**SUPPLIED DATA**
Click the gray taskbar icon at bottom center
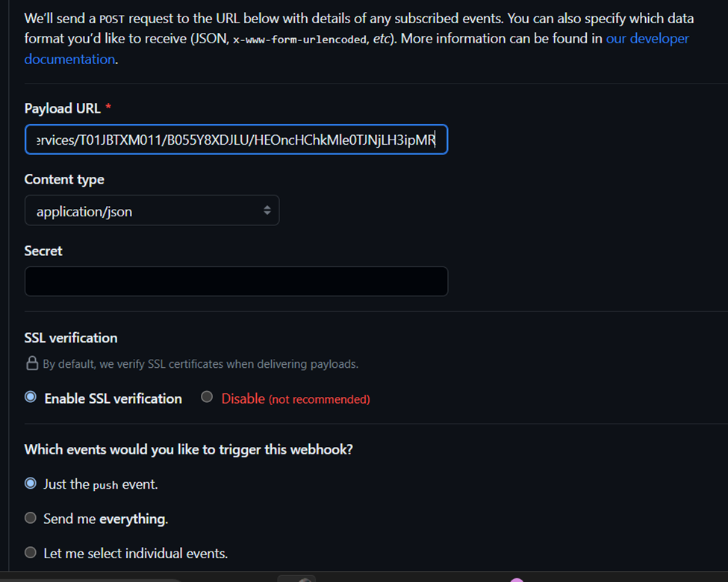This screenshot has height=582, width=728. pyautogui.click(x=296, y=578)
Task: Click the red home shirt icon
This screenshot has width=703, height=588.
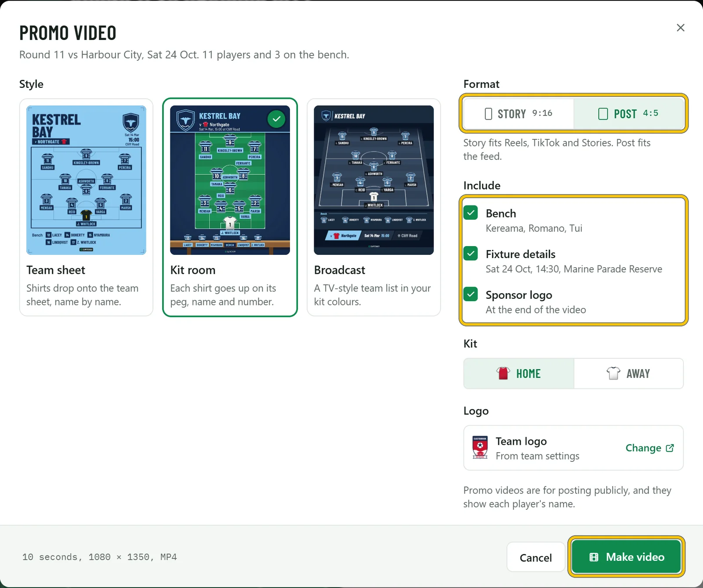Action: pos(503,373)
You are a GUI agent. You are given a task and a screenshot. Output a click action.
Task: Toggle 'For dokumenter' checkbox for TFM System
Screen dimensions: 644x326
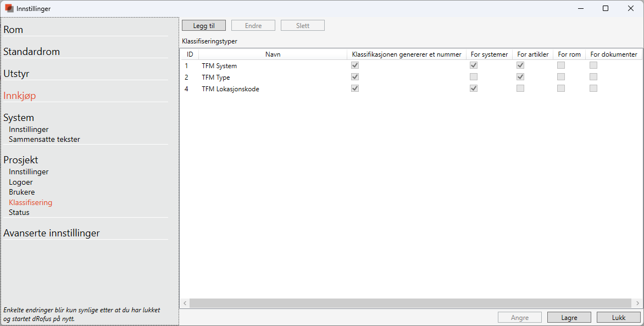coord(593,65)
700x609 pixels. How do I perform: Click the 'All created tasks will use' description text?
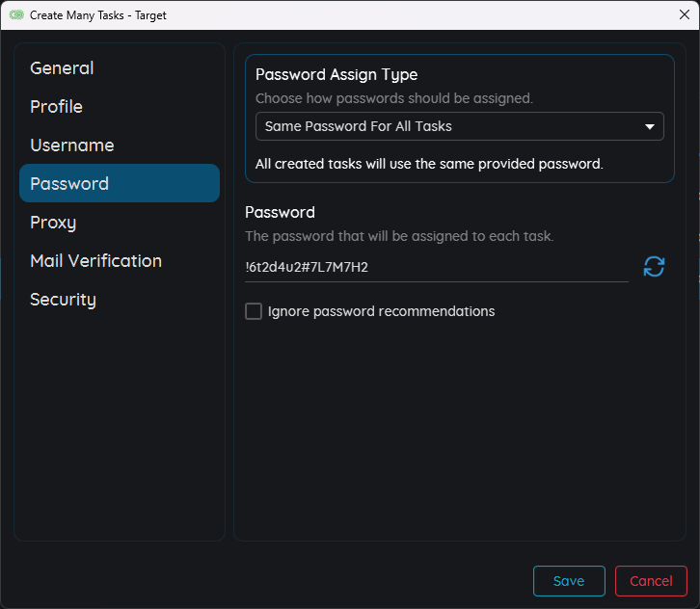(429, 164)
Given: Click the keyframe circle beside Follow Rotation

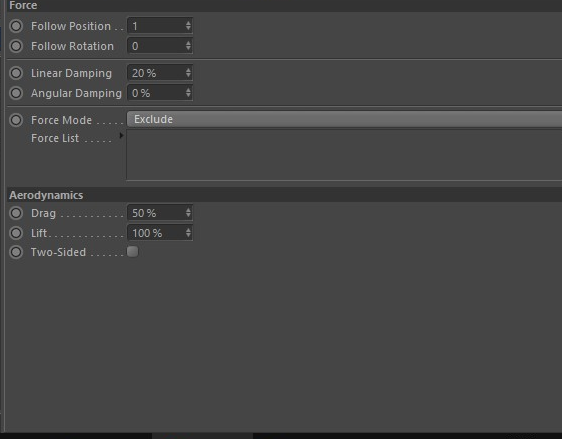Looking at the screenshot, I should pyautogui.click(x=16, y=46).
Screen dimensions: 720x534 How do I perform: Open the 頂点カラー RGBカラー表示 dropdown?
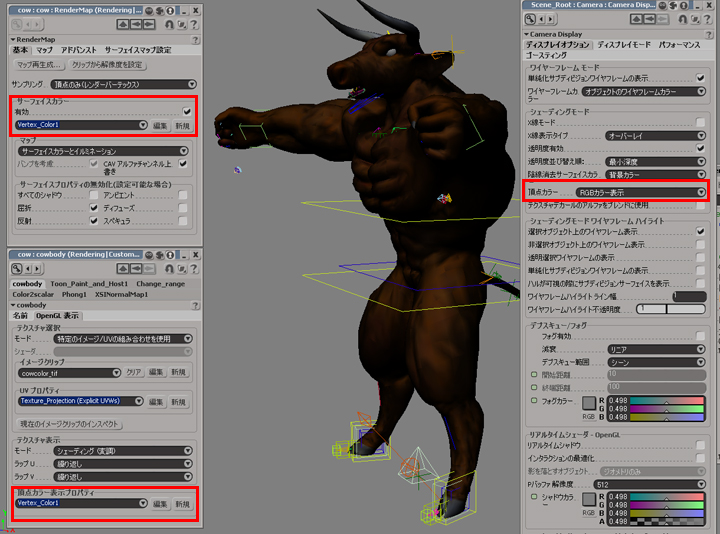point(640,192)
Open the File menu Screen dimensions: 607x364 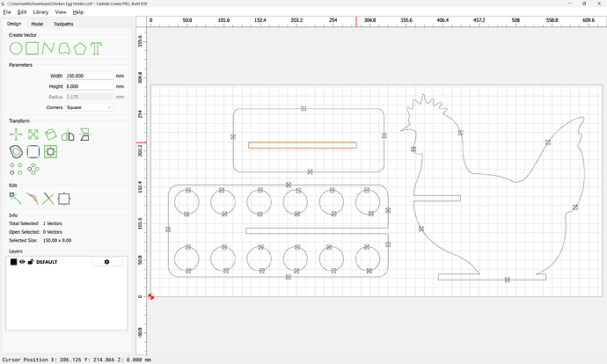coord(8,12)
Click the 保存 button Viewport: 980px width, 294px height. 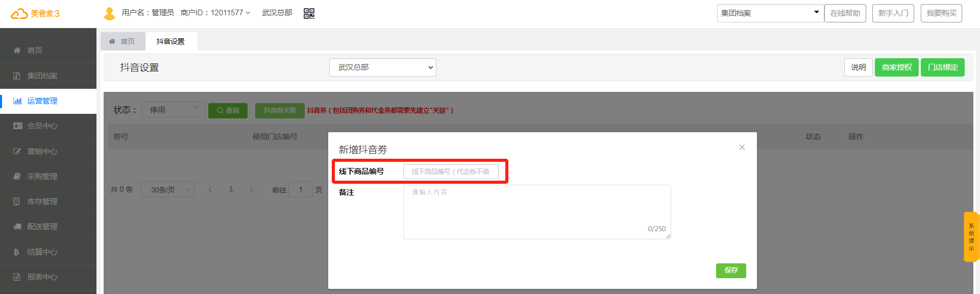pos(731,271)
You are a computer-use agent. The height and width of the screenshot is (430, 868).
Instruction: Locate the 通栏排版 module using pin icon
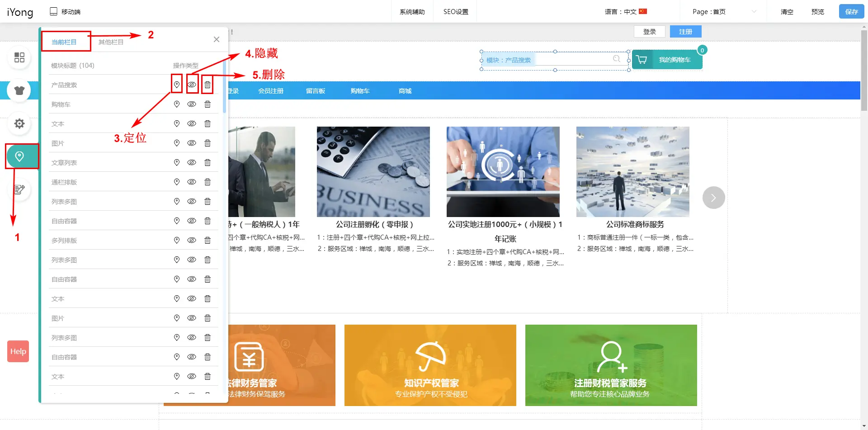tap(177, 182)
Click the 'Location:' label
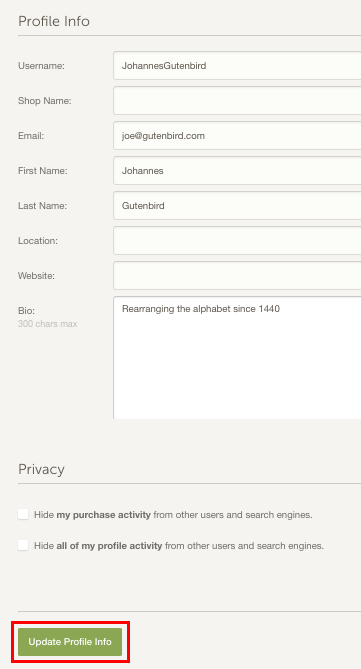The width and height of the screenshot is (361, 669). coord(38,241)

==

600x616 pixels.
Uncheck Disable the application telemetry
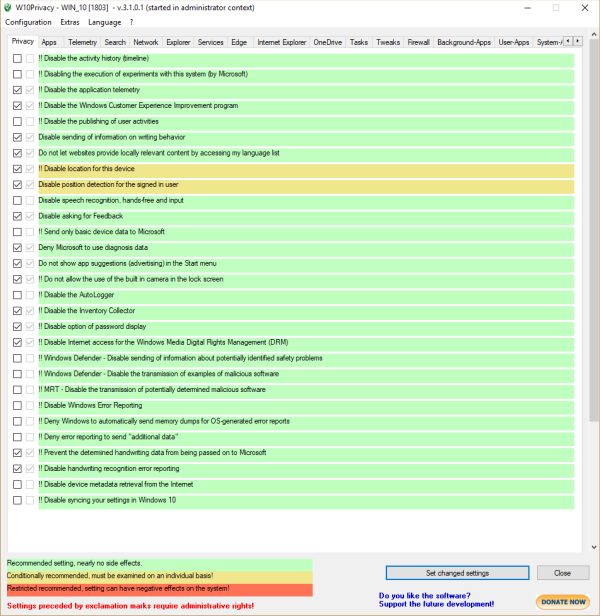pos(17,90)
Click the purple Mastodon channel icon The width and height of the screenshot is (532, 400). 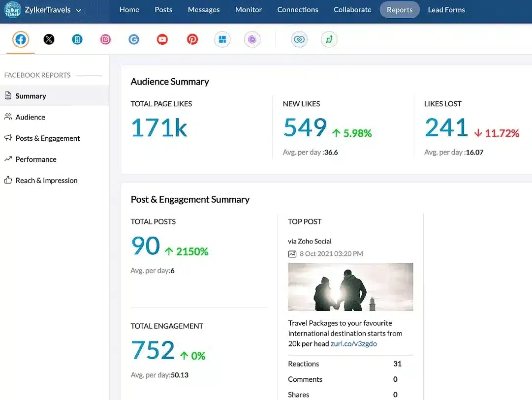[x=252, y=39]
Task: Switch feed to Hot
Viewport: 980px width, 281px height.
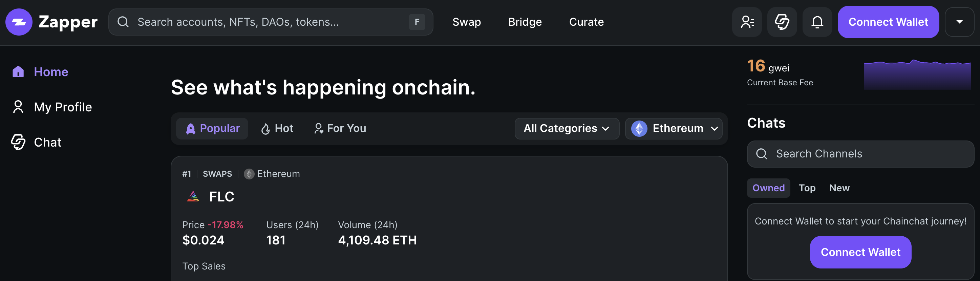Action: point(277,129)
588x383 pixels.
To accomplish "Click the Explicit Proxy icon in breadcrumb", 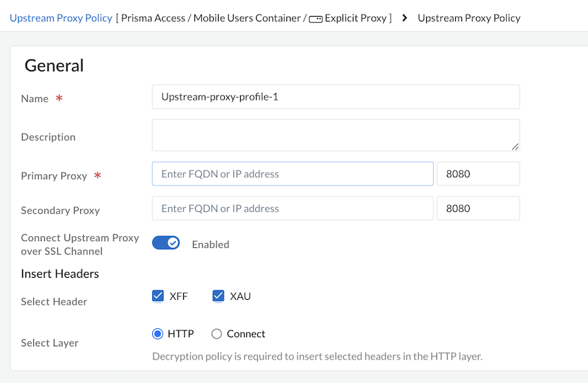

**EXERCISE GOAL**
Report the number of lines in the listing above that hold the word "agent", and give no other text.

**EXPECTED OUTPUT**
2